There is in Sri Lanka an Information and Communications Technology Agency. There are also Ministries of Science and Technology, Mass Media and Information, Telecommunication and Information Technology and incredibly, Technology and Research. In addition, we have the Department of Government Information. Finally, there is a National Science and Technology Commission.
The combined financial and human resources needed to maintain these institutions are significant – billions of rupees per annum. And yet, not a single one has any on-going or planned initiative, made public, around post-war reconciliation in general, or the curation of vital discussions around the final report and recommendations of the Lessons Learnt and Reconciliation Commission (LLRC) in particular. And while the LLRC has it’s own website, it is about as useful an archive as a bakery in Colombo during April’s long Avurudu break – there’s a clear structure, but nothing of any worth in it. As I noted in a longer article penned recently for a Sinhala publication, there are already over 18 million SIM registrations in a country of just over 20 million people according to the latest topline census data. 2.3 million smartphones were sold over 2011 alone. Mobile phone companies have an SMS code or service for a plethora of entertainment options, lifestyle choices, news updates, cashless mobile commerce, utility payments and even astrological updates. And yet, there’s no short-code or service yet to inform 18 million subscribers about the contents of the LLRC report, or broadly, host discussions around post-war reconciliation.
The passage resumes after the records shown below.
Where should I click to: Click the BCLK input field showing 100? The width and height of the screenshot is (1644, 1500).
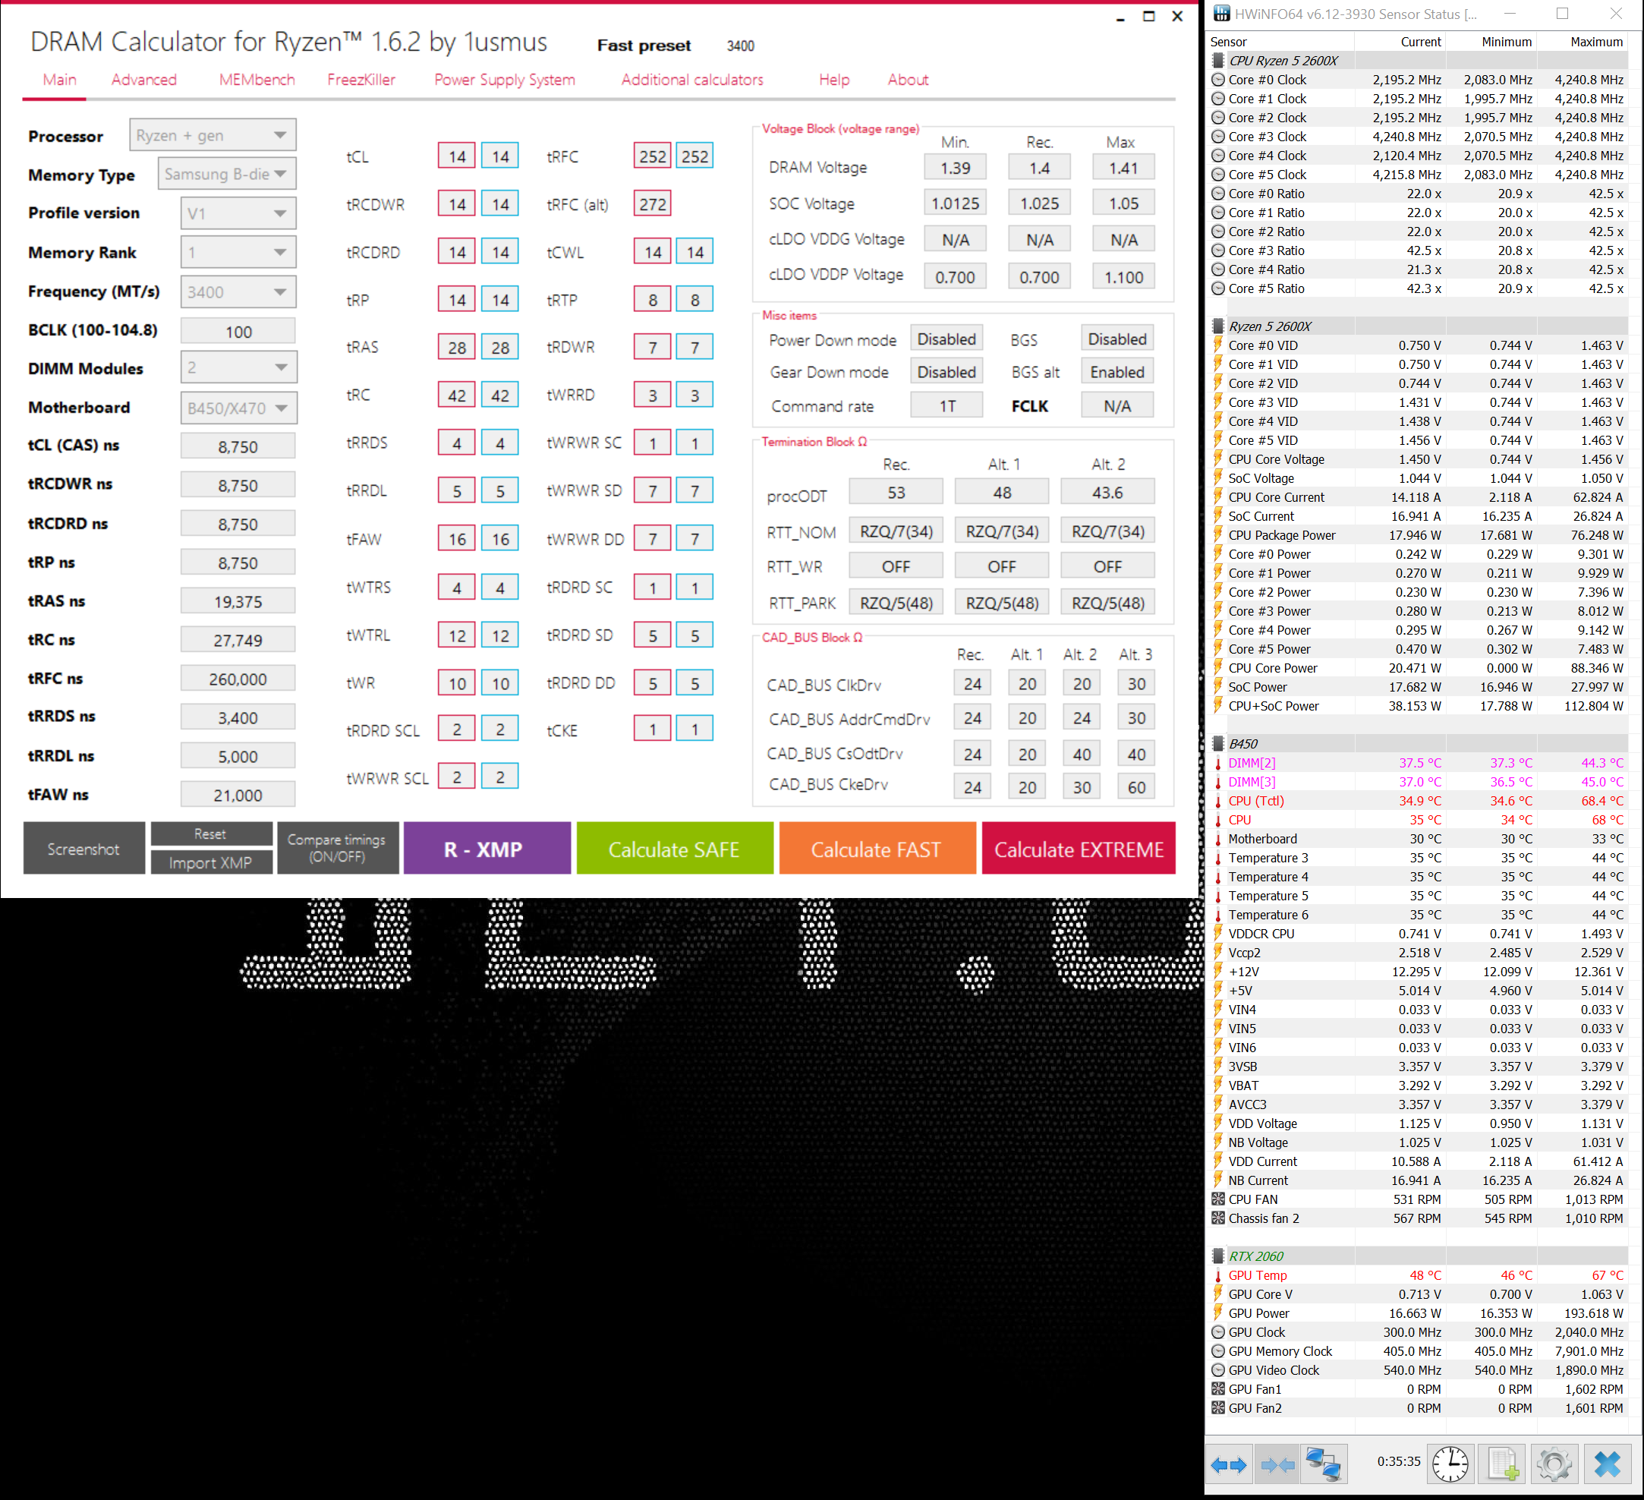tap(238, 331)
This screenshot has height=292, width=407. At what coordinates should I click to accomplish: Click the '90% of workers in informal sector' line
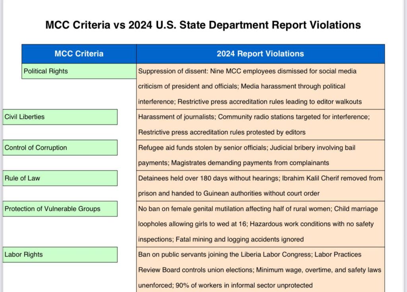(x=225, y=285)
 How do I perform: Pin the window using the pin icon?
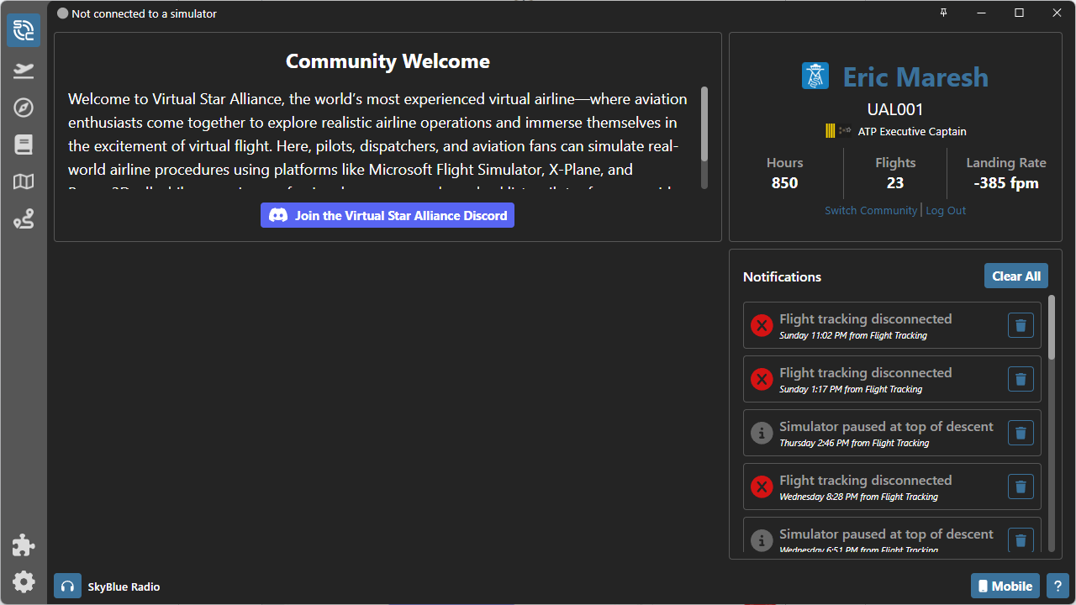943,13
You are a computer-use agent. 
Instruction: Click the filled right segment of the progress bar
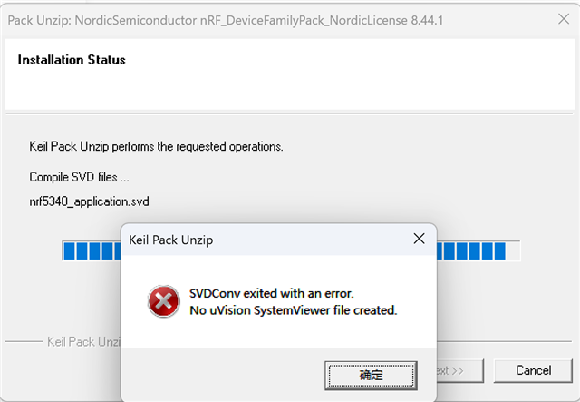[471, 250]
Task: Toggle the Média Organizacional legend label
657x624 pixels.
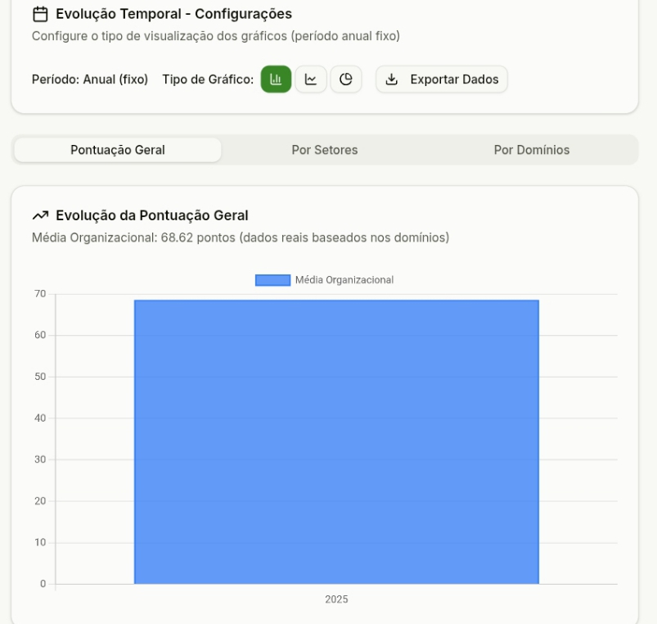Action: (344, 280)
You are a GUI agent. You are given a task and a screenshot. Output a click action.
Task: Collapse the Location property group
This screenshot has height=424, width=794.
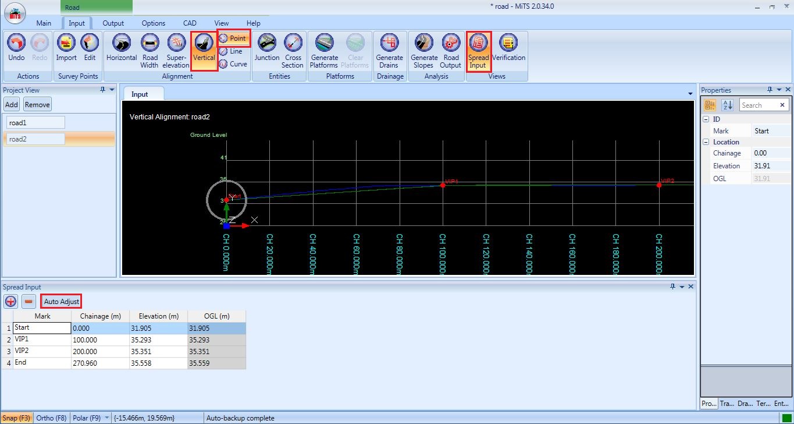pos(706,142)
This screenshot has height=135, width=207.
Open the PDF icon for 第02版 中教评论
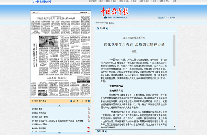pyautogui.click(x=88, y=113)
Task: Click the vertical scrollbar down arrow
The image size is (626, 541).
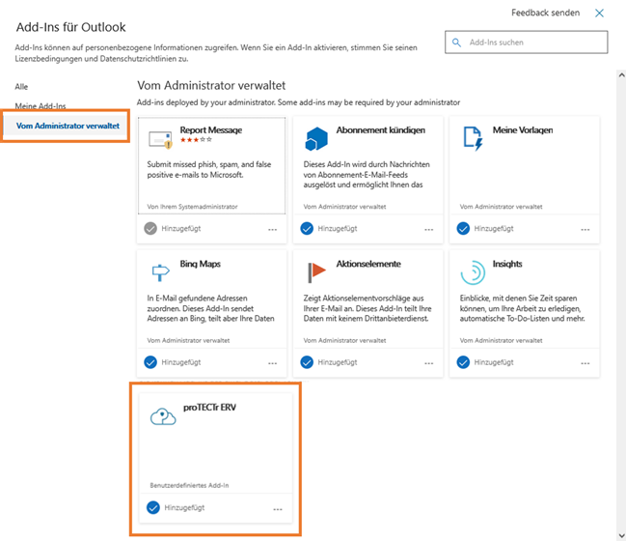Action: click(619, 534)
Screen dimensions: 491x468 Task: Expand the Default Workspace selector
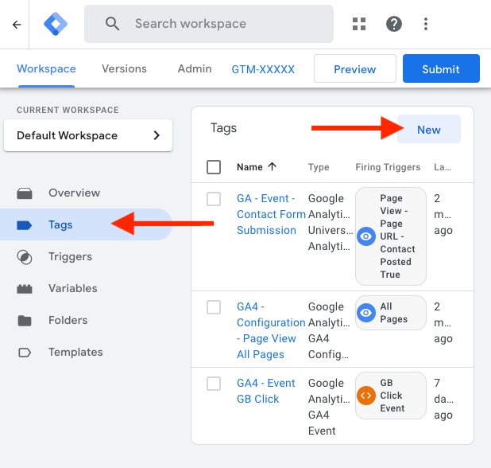click(88, 135)
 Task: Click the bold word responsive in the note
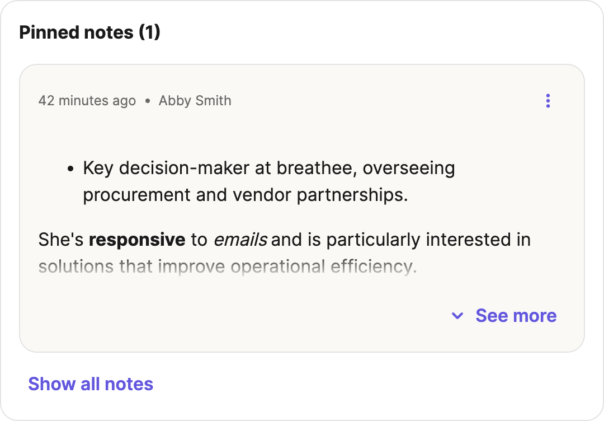click(x=137, y=240)
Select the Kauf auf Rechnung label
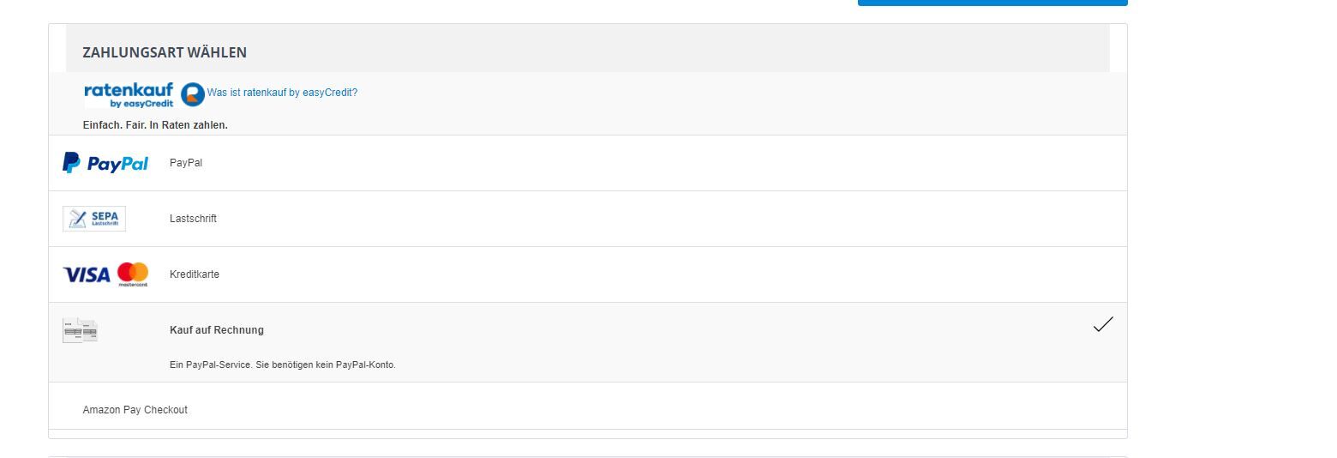 [x=217, y=330]
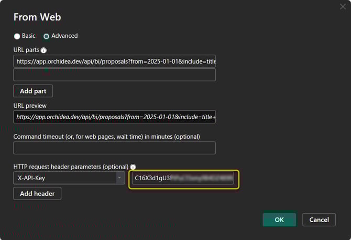The width and height of the screenshot is (351, 240).
Task: Select the Advanced radio option
Action: [47, 36]
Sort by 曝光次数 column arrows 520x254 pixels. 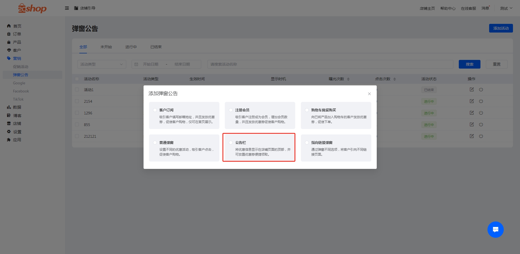pos(348,79)
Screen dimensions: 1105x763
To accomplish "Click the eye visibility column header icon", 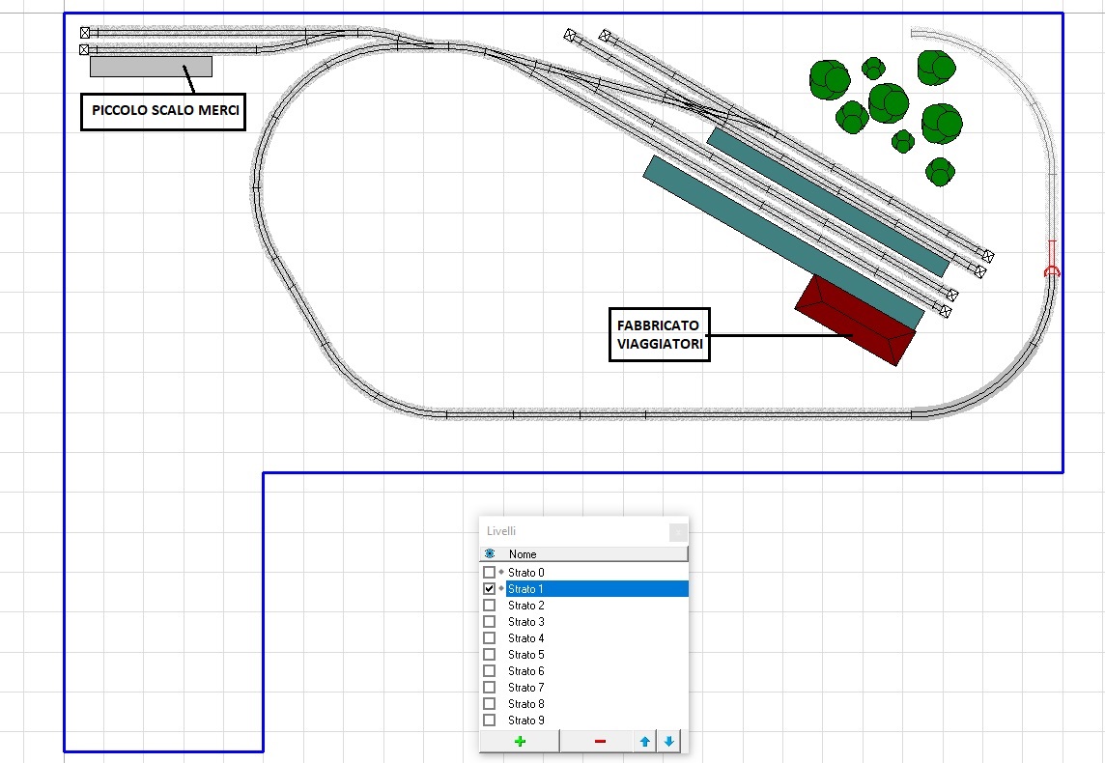I will pyautogui.click(x=490, y=553).
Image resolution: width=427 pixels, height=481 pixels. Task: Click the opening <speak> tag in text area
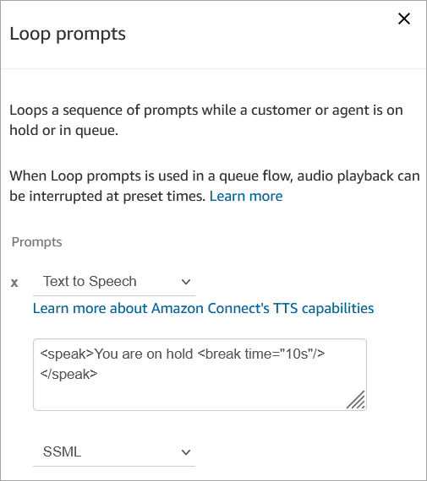click(67, 354)
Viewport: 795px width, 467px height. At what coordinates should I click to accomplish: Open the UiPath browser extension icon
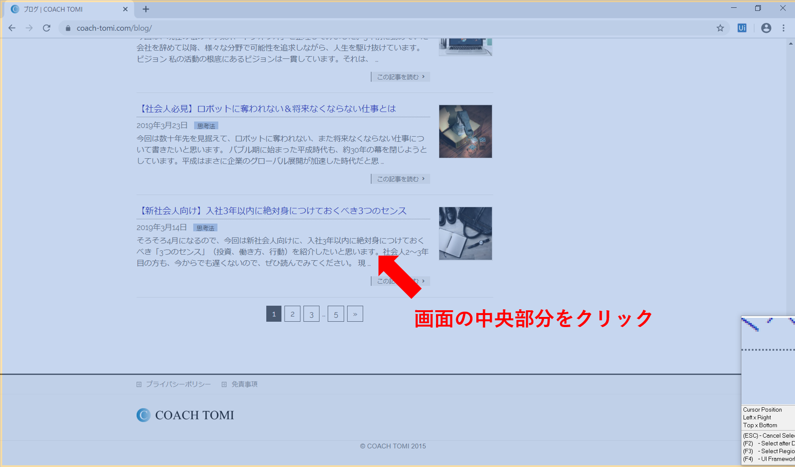click(x=742, y=28)
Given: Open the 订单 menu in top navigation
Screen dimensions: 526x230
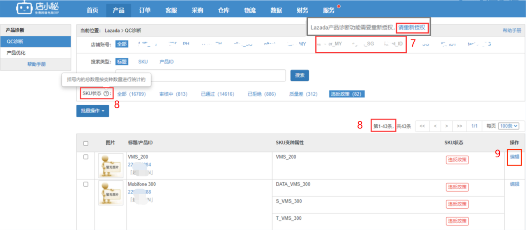Looking at the screenshot, I should 144,10.
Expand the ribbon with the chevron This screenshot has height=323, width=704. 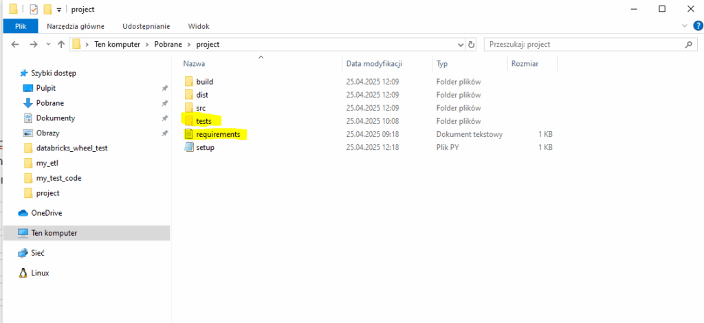[684, 26]
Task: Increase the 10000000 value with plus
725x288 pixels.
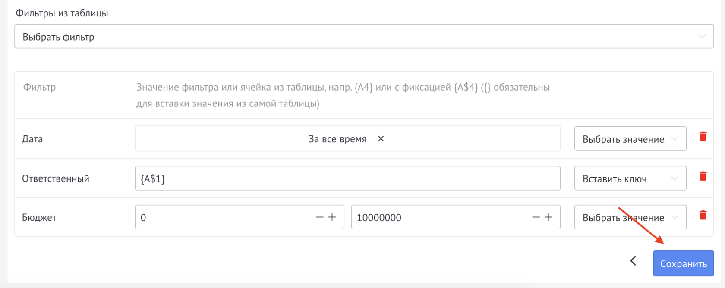Action: coord(548,217)
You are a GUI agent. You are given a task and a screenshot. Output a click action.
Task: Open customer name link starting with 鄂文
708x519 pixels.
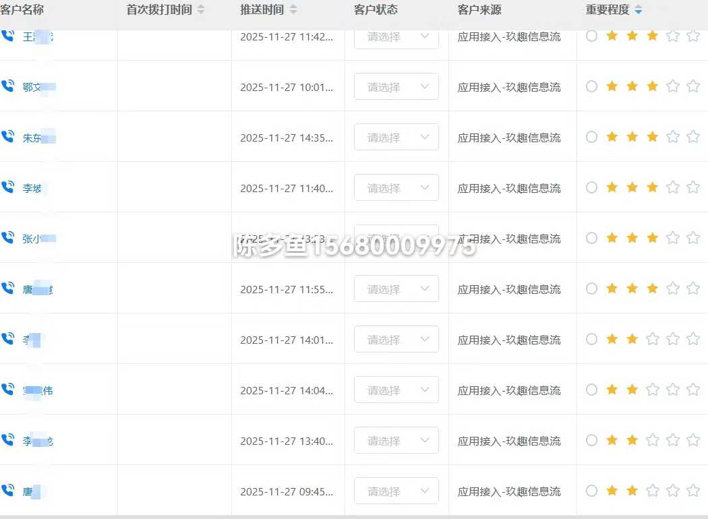coord(38,87)
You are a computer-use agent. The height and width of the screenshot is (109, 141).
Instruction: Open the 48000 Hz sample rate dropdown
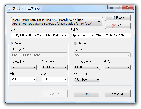[x=87, y=67]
Sri Lanka could have set an example on how post-war ICTs can strengthen reconciliation. Sadly and perhaps unsurprisingly, it has not done so. Whether online, on the desktop, via mobiles, using a combination of mainstream print and terrestrial media with web platforms or strictly through SMS and online social networking platforms –technology that can be leveraged to strengthen and support meaningful reconciliation is either already present and used in the country, or can be without much effort and investment, introduced. Mainstream media can play a role. So can so-called ‘serious games’ – games that through small mobile downloads or through the desktop browser use rewards and social recognition to promote engagement with tough issues like reparation, accountability and transitional justice. From online memes – the growth and potential of which I have recently addressed in this column – to bearing witness through mobile phone photography, from citizen driven curation of audio-visual content online to audioscapes of ordinary life in different communities even within a single city, from how we can localise compelling examples like Videoletters that brought together displaced and dispersed families from the former Yugoslavia through video to powerful examples of memorialising violence like the Documentation Centre of Cambodia, literacy, age, socio-economic group, geographic location, topography, language or cost no longer impedes us from leveraging the full potential of ICTs for reconciliation. However, in Sri Lanka, the absence of political will remains a significant challenge. In our country, ICTs will be used for reconciliation despite government and, for the foreseeable future, without any subsidy or support from any major telecommunications company.
The galaxy of line ministries, departments and commissions dealing with information and technology alone, supported by public coffers, should be leading innovation around reconciliation. Clearly, they are not. It is unlikely they ever will. This can be turned around. Every published indicator unequivocally suggests Sri Lankans are more connected today than any other period in history. We call more. We text more. Young Sri Lankans use the Internet more. Mainstream media is on the web, on Twitter, on Facebook. Civic media online, in Sinhala and Tamil, is on the rise. This is a real opportunity through a historic intersection – the contents of a report on reconciliation published at a time when there are growing numbers producing information for and consuming information off online channels. And it’s not just for the Twitterati – information online, when available, debated and highlighted, has the potential to shape policies and practices that affect far larger numbers of citizens. We have the infrastructure, and both government and civil society have much to gain from thinking and using more ICTs for reconciliation.
Either we step up now, or deeply regret later.
Published in The Nation print edition 1 July 2012.